- The problem
Transcribe every line from the one containing "Click the end of the progress bar" to the end of the listing, exactly as written, and leave out the pictures.

- Given entries
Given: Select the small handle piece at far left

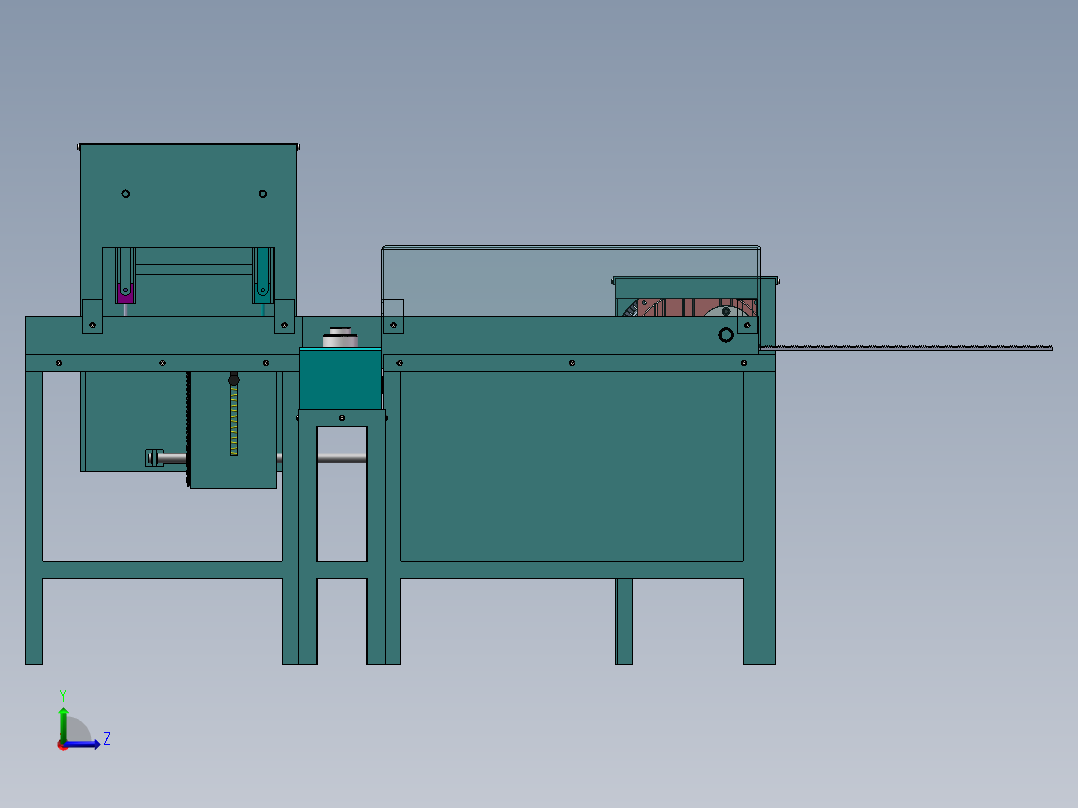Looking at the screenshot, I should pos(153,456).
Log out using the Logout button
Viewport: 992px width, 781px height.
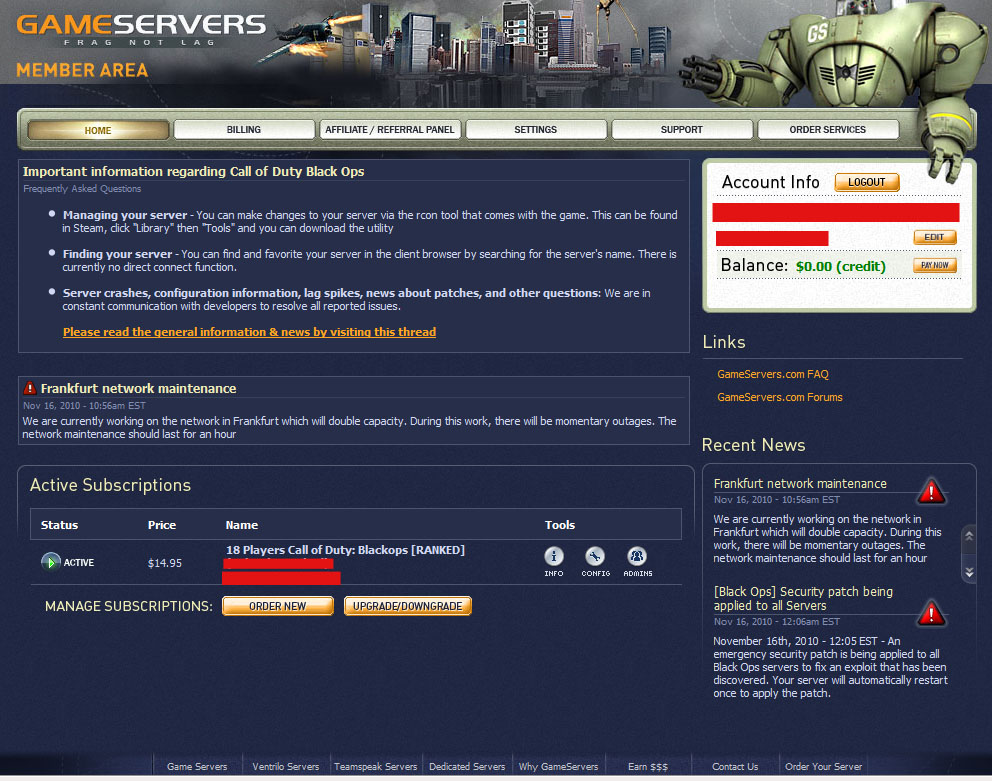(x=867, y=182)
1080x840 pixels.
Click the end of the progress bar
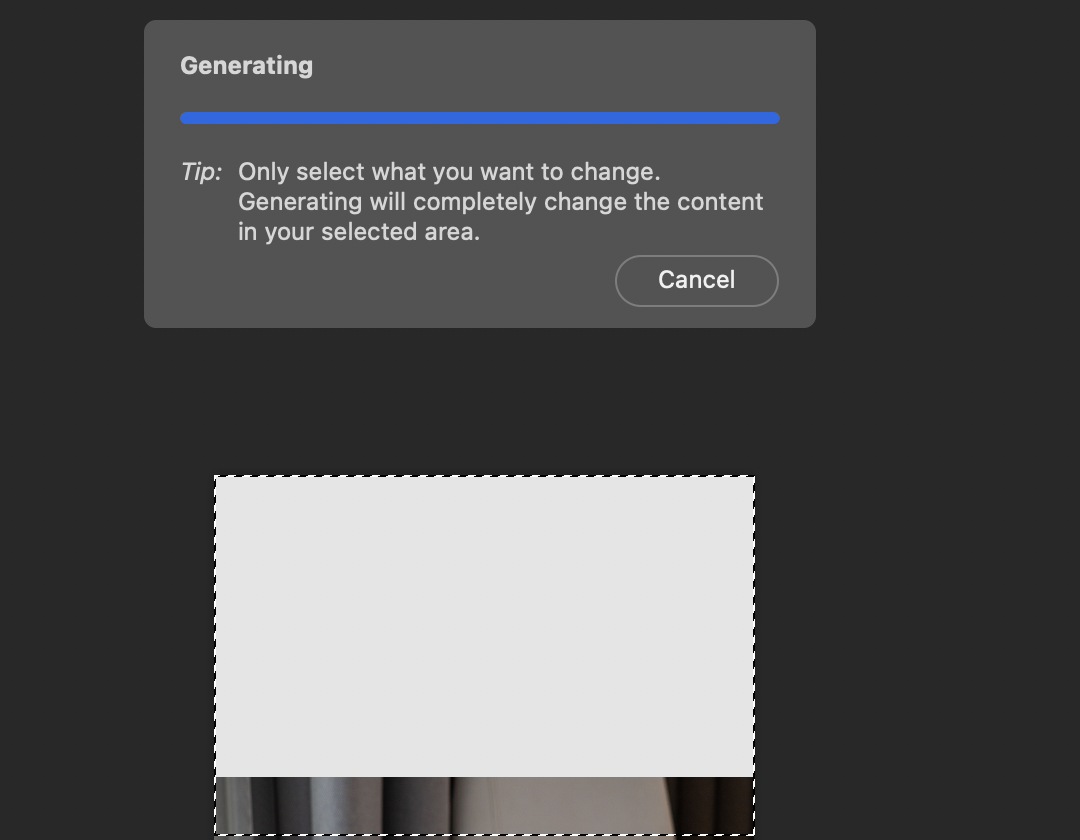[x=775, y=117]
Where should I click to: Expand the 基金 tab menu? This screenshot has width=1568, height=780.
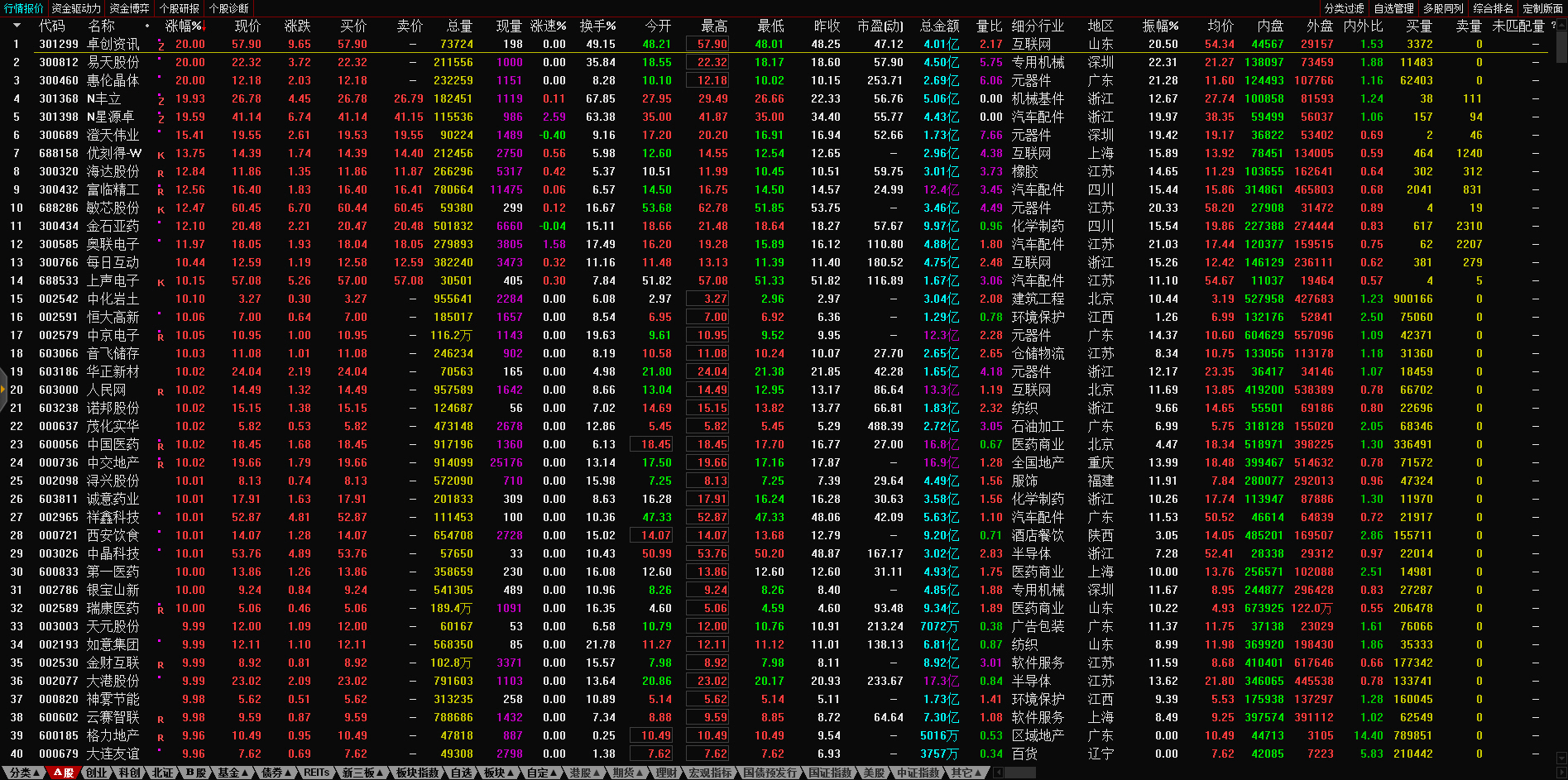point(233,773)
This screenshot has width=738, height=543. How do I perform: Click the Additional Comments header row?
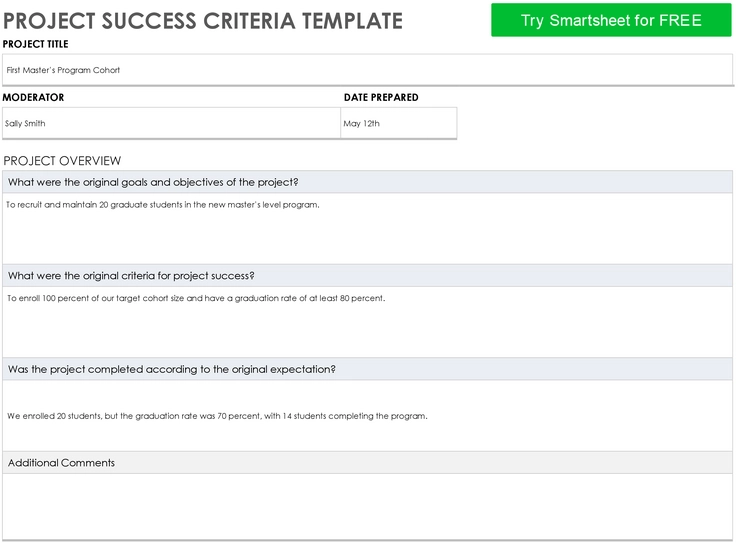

- Expected output
Click the end of the progress bar
[x=775, y=117]
Where should I click to: Expand the 基金 tab menu? This screenshot has width=1568, height=780.
point(233,773)
This screenshot has width=738, height=543. How do I perform: Click the Additional Comments header row?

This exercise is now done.